# Read anything psychology related befor joining?



## Mirkwood (Jul 16, 2014)

Or rather, befor discovering MBTI, etc.


----------



## daud2001 (Mar 5, 2015)

Some. Founding out about MBTI increase it a lot.


----------



## Notus Asphodelus (Jan 20, 2015)

I read a lot on mental disorders.


----------



## starwars (Sep 5, 2014)

Nope. Now learning about MBTI, and a little of other stuff, I am interested in learning it


----------



## Fuzzystorm (Jun 18, 2014)

Not really prior to discovering MBTI, no. A lot of what I read now is off of the internet. I've yet to read any published texts on MBTI or psychology.


----------



## Pressed Flowers (Oct 8, 2014)

Yes. Psychology was a big interest for me growing up. I've learned to be extremely critical of it now... but up until that point.


----------



## TheEpicPolymath (Dec 5, 2014)

LuvGen said:


> I read a lot on mental disorders.


Me too


----------



## zoibat (Mar 19, 2015)

Psychology to me is super interesting, especially disorders and stuff in the brain. I would love to be a psychologist, but I'm not that great at realizing that people's emotions need to be handled with care.


----------



## rambleonrose (Mar 5, 2012)

Yes. I've read a lot on psychology and neurology on my own for fun before joining, and currently.


----------



## TheProphetLaLa (Aug 18, 2014)

Here and there. Mostly only as it pertains to me. But psychology has always been very interesting to me and I'll probably end up taking the plunge and majoring in it. Who needs money?


----------



## EidolonAlpha (Aug 11, 2014)

I read some stuff about personality disorders and Jung's "Typology", but that's it, if you only take books to my count.


----------



## Clyme (Jul 17, 2014)

Mirkwood said:


> Or rather, befor discovering MBTI, etc.


I have, yes. I've read a lot on psychology and philosophy prior to this site.

I, however, have not read up on typology much at all. I knew of MBTI typology when I was much younger, yet I never paid attention to it much. I still don't.


----------



## Kingdom Crusader (Jan 4, 2012)

I had already taken a few psychology classes and read articles in magazines written by psychologists. I really had no motivation to look into MBTI, or typology in general, until I hit an early midlife crisis, which was sparked by my having to quit nursing school. Something just popped up in my head concerning some test my professor had my class take in general psychology class for fun years ago. So I searched online to see if I could find anything related to personality types and career matches, and I found a lot more than I expected about this silly four letter test I took a long time ago (or so I thought back then).


----------



## 1000BugsNightSky (May 8, 2014)

Nothing official or scholarly, but I would have random questions and search them online, reading a bunch of articles. Then I would have Googling sessions where you read one thing and have more questions, so you read more and more, and you don't realize how much time has past.

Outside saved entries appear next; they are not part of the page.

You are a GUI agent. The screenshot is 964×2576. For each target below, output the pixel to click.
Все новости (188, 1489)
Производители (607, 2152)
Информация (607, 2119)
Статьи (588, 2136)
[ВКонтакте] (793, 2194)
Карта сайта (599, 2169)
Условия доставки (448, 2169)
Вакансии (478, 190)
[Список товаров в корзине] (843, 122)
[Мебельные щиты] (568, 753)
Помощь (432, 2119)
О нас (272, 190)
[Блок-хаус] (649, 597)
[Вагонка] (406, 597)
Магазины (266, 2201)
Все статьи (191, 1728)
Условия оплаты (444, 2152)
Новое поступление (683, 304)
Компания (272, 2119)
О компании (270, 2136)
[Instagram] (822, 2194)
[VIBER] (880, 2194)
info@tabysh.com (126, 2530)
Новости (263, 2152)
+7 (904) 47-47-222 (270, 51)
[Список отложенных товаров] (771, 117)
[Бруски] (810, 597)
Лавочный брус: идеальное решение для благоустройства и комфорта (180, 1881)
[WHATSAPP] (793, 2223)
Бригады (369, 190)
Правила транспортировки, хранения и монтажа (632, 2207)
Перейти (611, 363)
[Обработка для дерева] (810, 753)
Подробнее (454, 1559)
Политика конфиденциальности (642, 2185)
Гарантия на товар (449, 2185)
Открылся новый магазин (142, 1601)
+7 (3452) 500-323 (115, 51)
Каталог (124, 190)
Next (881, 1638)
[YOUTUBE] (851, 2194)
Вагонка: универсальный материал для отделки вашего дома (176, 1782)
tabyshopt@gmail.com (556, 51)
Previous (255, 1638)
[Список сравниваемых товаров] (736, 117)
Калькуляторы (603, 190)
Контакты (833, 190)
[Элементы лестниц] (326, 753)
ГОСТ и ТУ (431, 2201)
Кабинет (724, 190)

So I do have quite a bit of knowledge on general psychology, but by no means am I even close to an expert. It's mainly for my own interest and curiosity. I like to understand.


----------



## Nekomata (May 26, 2012)

Not really, no, to be honest.


----------



## Dreaming of Dragons (Jul 8, 2014)

Well, since I'm mostly interested in personality studies and theories, when I started my hobby research, I was bound to run into it sooner or later  Other than that, mostly about depression, anxiety, bipolar, etc. 

Oh, oh, oh, but when I was a kid I was aallllwaayyyysss doing those 'which character are you?!' quizzes. I don't know if that counts for anything though, but it definitely spurred me along to my research :kitteh:


----------



## VinnieB (Mar 3, 2015)

LuvGen said:


> I read a lot on mental disorders.


Me too! I suffered from anxieties myself so that's probably why I was so interested in mental disorders and different personalities in general.


----------